[INPUT Boundary: Start]

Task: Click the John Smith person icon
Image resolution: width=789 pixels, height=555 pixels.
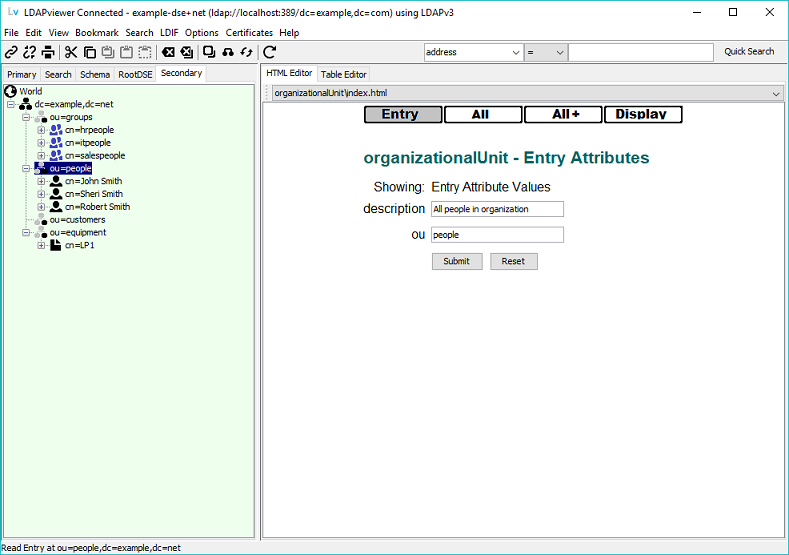Action: tap(56, 182)
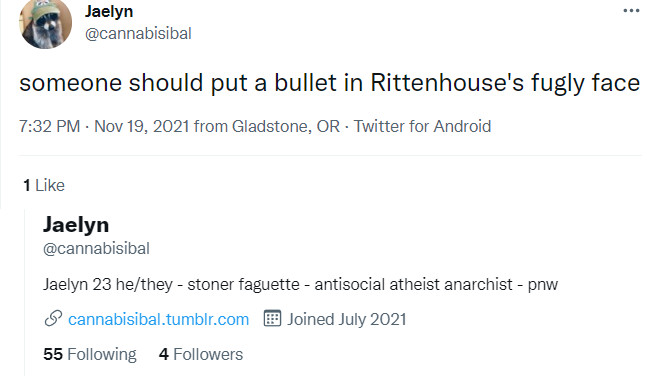Open the Gladstone, OR location tag

click(286, 126)
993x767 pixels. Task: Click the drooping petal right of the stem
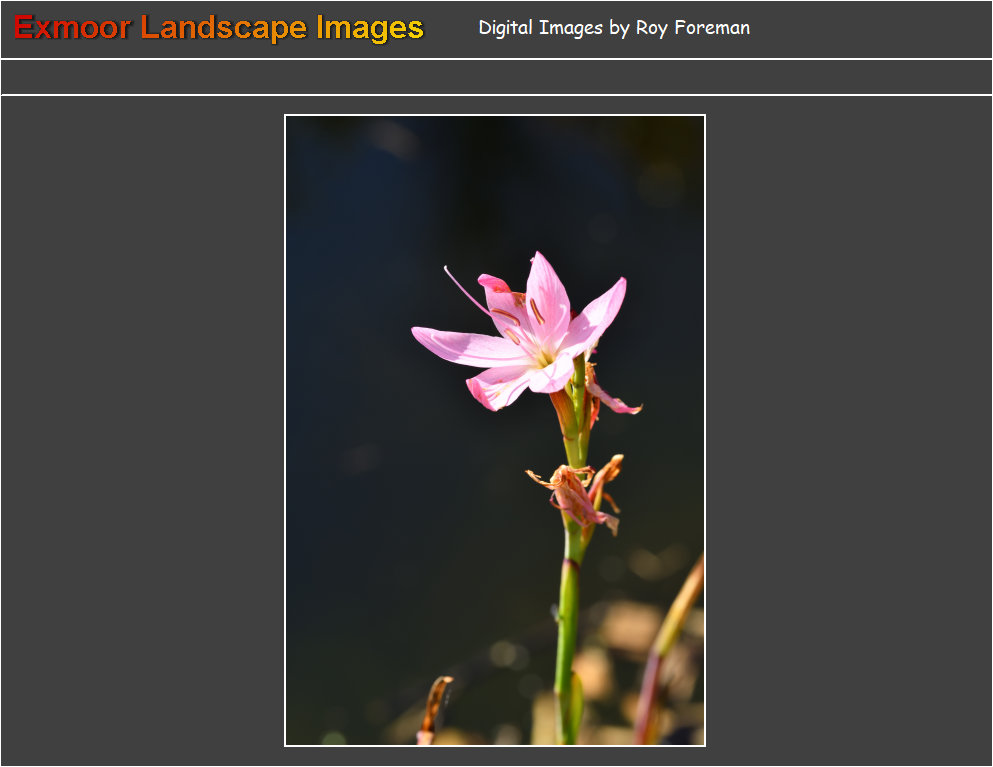pos(612,400)
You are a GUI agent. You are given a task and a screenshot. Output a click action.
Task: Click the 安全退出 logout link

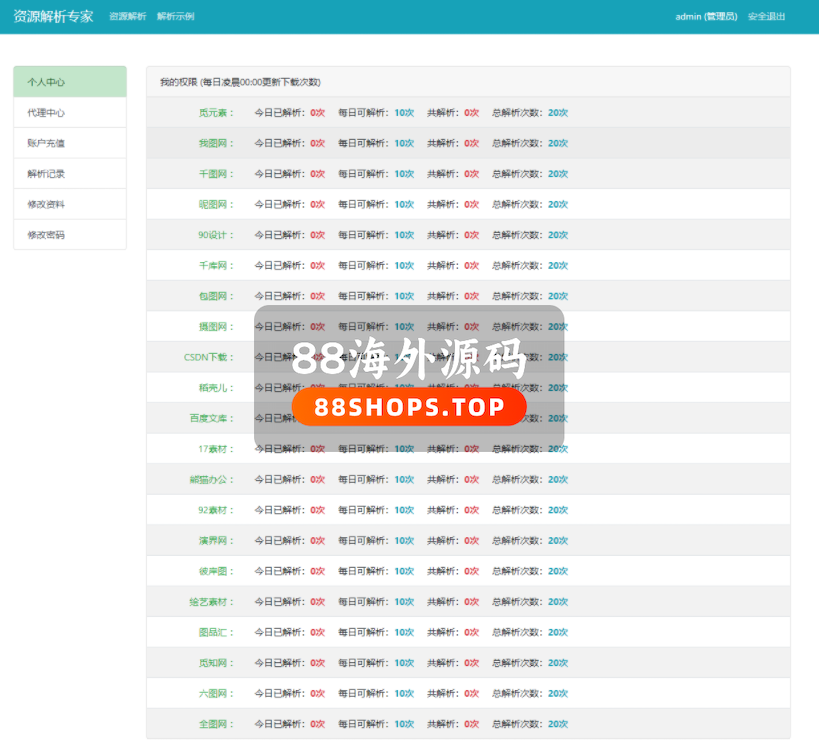(766, 17)
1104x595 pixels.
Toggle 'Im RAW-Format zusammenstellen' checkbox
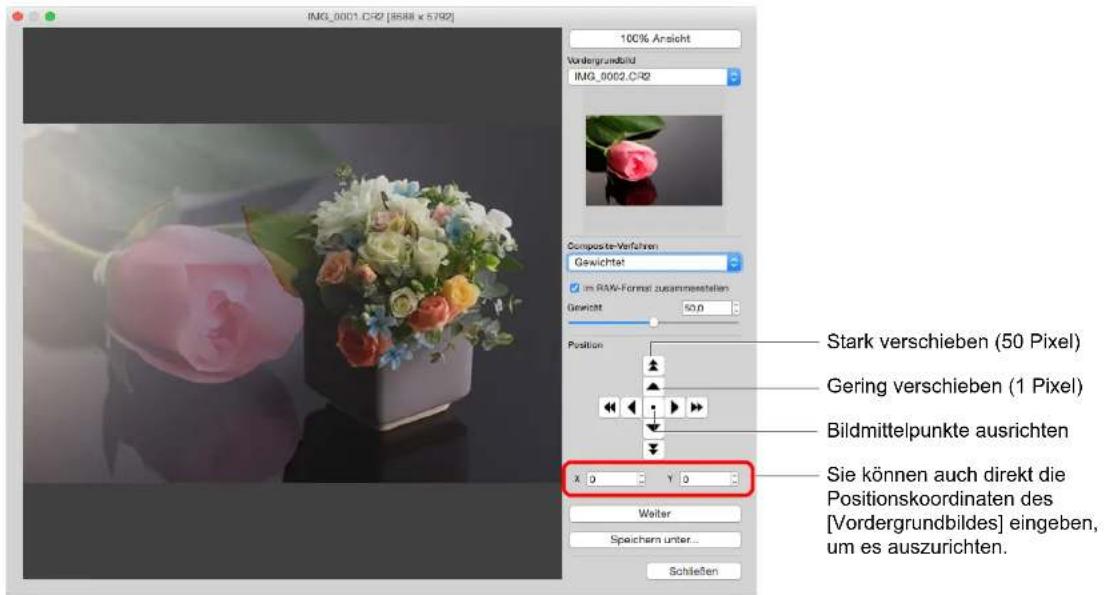coord(575,288)
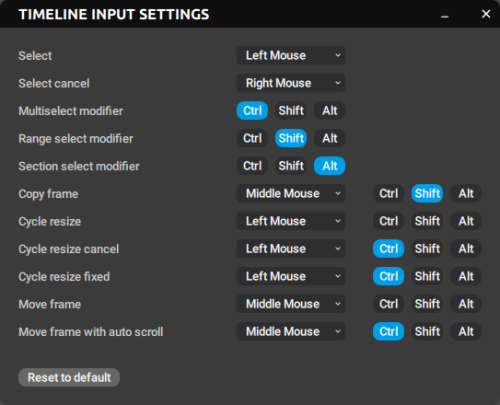
Task: Open Move frame with auto scroll dropdown
Action: pyautogui.click(x=291, y=332)
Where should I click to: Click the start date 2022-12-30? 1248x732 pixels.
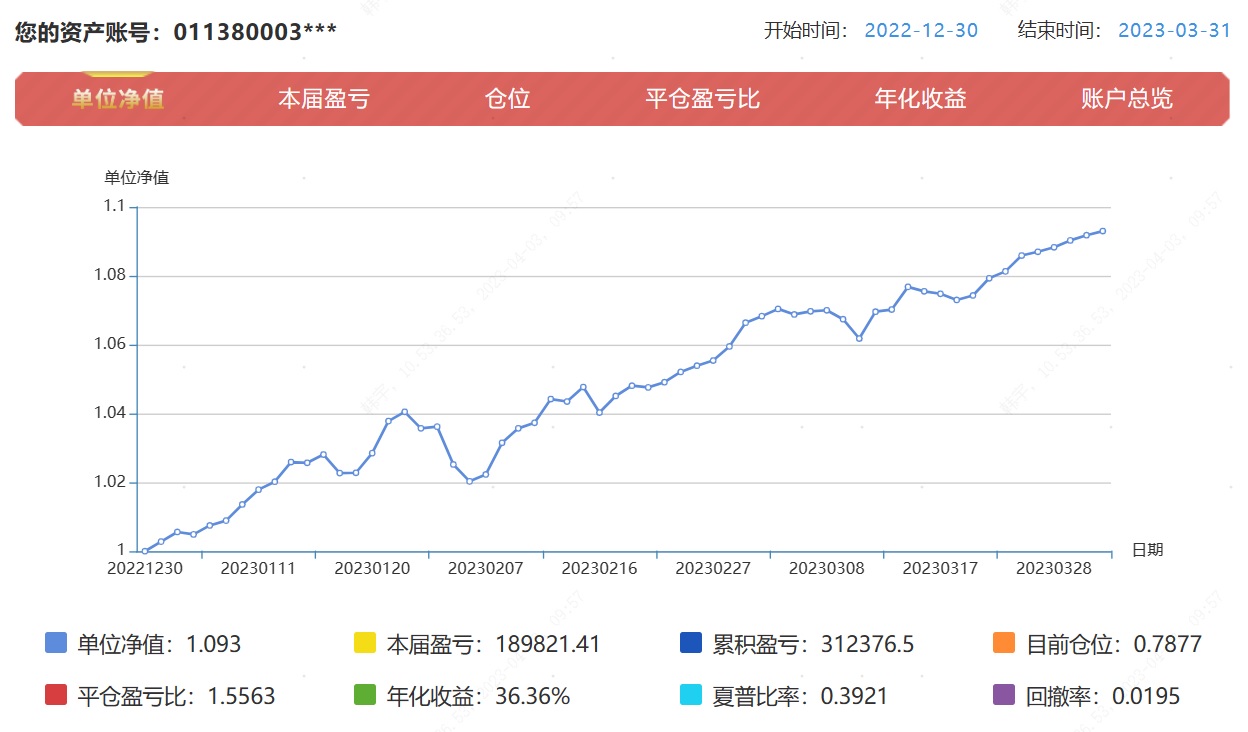[920, 30]
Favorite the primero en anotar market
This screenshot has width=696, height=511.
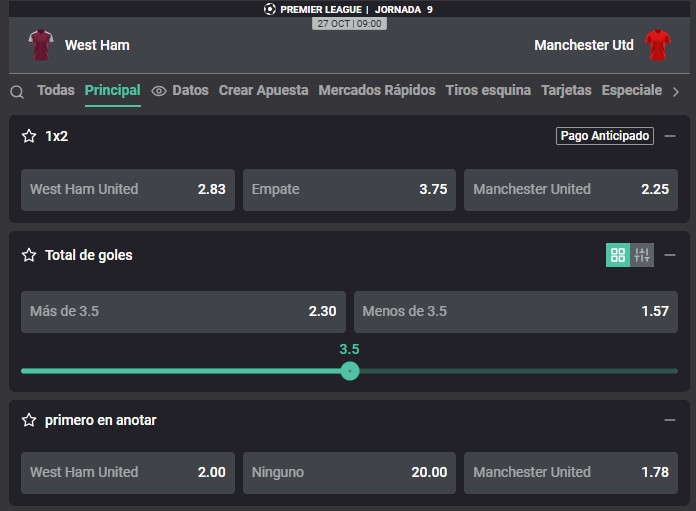pyautogui.click(x=29, y=420)
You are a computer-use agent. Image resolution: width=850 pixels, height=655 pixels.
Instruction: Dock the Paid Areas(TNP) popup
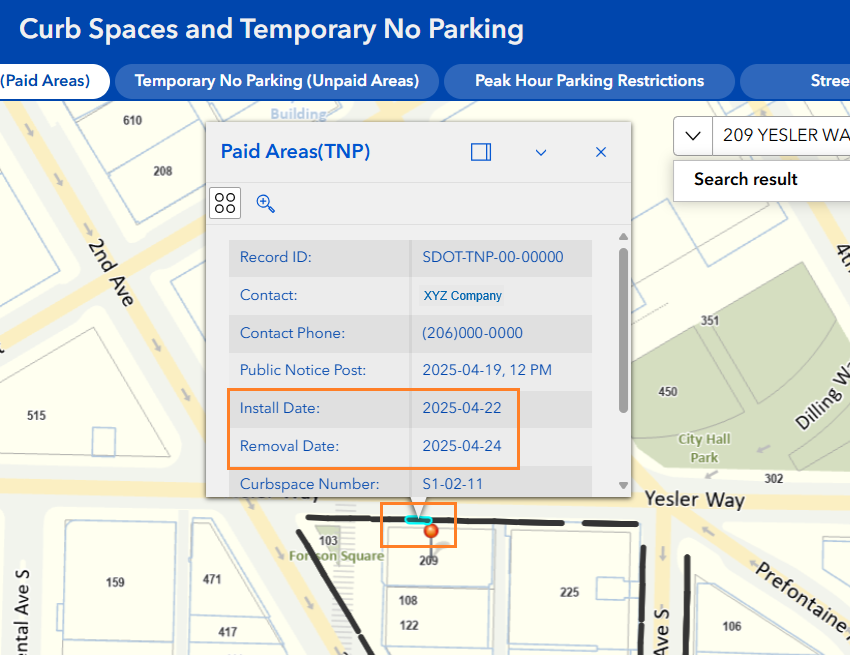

[INPUT Boundary: End]

YOUR OBJECTIVE: Without including any pictures, set down word for word every line from the one containing "Favorite the primero en anotar market" through the last line of the material.

RESPONSE TO THE EXERCISE:
Favorite the primero en anotar market
This screenshot has width=696, height=511.
pyautogui.click(x=29, y=420)
You are a computer-use agent. Image resolution: width=850 pixels, height=655 pixels.
Instruction: Dock the Paid Areas(TNP) popup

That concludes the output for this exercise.